Turing Point Simulations
Bringing this slightly back into the realm of the sane, the interesting thing here is the interplay between appreciability (a person’s ability to appreciate enough difference to notice something wrong with a simulacrum) and fidelity.
We can specifically design simulation conditions with incredibly low-threshold Turing Points, even for token-bots. That is to say, we can create a condition where the interactions are simple enough to make a bot that acts indistinguishably from the specific human it is simulating.
At the most extreme end, this is obviously pointless. If our system is one in which a person can only answer “yes” or “no” to pre-selected preference questions (“Do you like ice-cream?”), making a bot to simulate that person convincingly would be trivial.
Putting that aside (lest we get into questions of the Turing Point of a set of Turing Points), we can potentially design reasonably simplistic test scenarios that would allow for an easy-to-reach Turing Point while still being historiographically or sociologically useful.
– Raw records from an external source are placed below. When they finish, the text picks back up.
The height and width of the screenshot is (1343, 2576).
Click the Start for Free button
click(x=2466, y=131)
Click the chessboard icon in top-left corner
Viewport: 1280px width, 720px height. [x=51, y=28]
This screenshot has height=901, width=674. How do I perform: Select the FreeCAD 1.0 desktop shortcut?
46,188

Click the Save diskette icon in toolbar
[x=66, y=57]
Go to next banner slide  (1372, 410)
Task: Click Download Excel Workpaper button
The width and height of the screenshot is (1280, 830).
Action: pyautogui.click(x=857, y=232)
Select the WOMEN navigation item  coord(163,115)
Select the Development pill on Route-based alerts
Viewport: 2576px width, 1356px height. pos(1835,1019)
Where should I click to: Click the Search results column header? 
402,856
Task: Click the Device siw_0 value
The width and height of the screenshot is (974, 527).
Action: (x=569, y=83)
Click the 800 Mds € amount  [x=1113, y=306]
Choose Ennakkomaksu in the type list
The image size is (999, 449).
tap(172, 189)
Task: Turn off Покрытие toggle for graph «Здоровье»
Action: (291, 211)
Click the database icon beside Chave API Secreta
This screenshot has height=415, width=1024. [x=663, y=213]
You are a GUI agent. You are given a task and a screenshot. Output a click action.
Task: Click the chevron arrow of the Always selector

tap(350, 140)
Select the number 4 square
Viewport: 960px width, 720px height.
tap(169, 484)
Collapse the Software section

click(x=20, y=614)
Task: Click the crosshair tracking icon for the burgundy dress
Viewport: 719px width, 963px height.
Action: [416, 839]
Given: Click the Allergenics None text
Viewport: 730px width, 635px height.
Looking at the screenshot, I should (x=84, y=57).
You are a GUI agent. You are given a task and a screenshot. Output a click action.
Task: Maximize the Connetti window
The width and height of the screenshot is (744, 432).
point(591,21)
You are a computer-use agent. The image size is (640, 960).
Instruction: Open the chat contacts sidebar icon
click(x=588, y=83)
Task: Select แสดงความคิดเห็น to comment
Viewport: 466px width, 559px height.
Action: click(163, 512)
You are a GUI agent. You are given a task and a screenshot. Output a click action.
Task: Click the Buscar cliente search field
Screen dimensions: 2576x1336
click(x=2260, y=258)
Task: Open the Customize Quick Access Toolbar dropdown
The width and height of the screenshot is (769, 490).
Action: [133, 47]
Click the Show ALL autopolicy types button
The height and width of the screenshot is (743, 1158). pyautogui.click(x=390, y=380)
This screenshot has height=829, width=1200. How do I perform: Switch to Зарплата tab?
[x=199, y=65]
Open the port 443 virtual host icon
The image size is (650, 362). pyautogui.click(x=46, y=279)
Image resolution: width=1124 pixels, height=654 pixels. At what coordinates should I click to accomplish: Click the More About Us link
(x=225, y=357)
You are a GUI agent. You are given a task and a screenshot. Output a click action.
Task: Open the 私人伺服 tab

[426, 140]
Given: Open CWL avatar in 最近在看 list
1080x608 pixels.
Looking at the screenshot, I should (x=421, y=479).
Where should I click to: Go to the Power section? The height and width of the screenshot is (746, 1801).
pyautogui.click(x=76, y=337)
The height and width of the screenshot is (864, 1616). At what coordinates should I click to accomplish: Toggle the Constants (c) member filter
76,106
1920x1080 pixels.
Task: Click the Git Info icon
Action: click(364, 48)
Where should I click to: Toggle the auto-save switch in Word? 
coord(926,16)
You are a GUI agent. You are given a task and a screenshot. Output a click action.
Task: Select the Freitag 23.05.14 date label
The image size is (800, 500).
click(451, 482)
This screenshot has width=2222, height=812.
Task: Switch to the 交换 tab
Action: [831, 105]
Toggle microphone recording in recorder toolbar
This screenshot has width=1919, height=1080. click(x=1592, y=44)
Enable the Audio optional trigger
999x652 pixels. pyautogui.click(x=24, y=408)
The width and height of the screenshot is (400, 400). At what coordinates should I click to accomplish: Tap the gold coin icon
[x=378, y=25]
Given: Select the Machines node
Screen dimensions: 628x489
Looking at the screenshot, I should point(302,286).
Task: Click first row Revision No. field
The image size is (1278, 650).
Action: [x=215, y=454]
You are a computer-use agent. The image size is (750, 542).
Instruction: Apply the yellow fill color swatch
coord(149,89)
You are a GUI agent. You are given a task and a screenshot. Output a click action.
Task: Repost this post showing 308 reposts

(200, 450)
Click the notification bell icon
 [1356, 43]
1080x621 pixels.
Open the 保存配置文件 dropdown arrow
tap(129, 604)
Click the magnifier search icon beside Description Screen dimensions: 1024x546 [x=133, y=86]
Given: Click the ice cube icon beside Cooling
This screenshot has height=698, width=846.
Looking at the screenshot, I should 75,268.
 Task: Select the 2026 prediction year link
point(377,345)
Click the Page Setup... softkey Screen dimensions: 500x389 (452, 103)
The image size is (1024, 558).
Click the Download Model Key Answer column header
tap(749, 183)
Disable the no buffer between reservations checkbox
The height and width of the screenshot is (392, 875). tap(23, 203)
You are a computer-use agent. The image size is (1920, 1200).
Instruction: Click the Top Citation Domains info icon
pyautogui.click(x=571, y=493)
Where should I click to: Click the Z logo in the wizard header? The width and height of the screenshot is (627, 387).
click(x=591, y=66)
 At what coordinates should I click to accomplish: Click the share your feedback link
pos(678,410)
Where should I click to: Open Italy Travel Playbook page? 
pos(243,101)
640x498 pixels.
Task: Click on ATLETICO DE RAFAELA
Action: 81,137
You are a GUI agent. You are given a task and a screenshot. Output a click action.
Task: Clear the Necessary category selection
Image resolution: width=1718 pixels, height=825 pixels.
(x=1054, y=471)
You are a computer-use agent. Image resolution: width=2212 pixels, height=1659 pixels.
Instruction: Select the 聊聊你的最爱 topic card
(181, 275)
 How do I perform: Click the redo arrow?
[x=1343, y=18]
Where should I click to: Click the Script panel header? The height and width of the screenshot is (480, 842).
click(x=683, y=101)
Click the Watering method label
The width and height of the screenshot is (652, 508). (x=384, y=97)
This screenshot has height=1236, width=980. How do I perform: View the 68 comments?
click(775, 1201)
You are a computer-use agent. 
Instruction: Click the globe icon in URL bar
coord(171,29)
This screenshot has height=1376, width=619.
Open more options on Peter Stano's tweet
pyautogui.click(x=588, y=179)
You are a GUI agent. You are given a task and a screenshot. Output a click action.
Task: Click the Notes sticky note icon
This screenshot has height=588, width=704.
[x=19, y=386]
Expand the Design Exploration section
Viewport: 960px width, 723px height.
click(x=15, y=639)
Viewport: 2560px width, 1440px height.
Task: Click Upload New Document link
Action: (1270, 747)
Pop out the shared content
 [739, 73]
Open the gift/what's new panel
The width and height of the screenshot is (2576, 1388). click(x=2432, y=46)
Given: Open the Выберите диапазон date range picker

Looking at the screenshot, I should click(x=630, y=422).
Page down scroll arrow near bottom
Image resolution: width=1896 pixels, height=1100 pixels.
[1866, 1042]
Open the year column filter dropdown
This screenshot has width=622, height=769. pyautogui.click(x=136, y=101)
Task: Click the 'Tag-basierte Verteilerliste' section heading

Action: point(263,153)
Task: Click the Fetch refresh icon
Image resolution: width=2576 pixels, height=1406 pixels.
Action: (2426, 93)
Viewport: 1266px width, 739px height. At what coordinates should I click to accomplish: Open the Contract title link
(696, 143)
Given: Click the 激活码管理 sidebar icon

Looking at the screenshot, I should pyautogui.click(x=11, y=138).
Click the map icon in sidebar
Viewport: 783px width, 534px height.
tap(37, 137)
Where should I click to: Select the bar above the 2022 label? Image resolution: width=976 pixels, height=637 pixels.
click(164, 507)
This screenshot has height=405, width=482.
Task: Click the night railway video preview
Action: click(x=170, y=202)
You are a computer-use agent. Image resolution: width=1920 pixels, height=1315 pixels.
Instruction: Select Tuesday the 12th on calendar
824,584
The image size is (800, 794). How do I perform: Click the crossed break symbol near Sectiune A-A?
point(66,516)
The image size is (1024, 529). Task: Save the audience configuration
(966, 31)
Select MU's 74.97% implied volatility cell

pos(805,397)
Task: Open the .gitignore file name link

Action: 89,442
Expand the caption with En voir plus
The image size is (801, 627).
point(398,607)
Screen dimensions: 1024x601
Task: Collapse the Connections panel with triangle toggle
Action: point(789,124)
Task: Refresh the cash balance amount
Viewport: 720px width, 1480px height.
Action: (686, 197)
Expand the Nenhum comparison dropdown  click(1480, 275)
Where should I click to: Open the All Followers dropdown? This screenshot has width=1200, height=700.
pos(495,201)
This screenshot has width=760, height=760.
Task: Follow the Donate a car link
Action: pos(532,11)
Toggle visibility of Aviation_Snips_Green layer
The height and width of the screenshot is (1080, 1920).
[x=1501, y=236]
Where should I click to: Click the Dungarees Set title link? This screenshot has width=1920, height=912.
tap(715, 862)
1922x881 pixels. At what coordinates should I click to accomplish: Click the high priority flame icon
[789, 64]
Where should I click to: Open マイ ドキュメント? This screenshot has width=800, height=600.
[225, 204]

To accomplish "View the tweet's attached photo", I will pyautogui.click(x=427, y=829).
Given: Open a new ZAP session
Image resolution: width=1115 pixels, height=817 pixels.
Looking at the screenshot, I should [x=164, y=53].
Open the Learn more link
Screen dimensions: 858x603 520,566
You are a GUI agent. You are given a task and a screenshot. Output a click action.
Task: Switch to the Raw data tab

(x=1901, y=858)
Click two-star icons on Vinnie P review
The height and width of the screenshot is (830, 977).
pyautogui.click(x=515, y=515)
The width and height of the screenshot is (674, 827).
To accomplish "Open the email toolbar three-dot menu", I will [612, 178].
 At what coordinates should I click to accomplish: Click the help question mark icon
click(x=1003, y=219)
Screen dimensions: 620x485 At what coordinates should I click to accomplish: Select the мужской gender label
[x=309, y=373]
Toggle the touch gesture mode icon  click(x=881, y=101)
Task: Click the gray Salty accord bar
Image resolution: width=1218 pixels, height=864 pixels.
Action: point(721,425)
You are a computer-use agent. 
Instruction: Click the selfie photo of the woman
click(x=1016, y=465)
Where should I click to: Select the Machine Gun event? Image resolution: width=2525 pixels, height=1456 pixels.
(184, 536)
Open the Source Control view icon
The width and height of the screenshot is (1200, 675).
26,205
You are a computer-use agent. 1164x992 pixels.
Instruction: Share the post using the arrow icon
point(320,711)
It’s sort of a minimization problem in topological optimizations. Such a goal would limit the burden of the simulation while maximizing the potential research benefit (but only if, as mentioned before, the difference between true fidelity and the ability to win a token-bot Turing Test is small enough to allow for generalization).
In short, the concept of a Turing Point can help us conceptualize and build token-simulacra that are useful for research or teaching. It helps us ask the question: what’s the least-complex-but-still-useful token-simulacra? It’s also kind-of maybe sort-of like Kolmogorov complexity for human appreciability of other humans: that is, the simplest possible representation of a human that is convincing to other humans.
I’ll end by saying, once again, I realize how insane this sounds, and how far-off. And also how much an interloper I am to this space, having never so much as designed a bot. Still, as Bill Hart-Davidson wrote,
@scott_bot I agree, and that scale is more clearly plausible than it all seemed years ago reading Mona Lisa Overdrive
— Bill Hart-Davidson (@billhd) April 18, 2016
the possibility seems more plausible than ever, even if not soon-to-come. I’m not even sure why I posted this on the Irregular, but it seemed like it’d be relevant enough to some regular readers’ interests to be worth spilling some ink.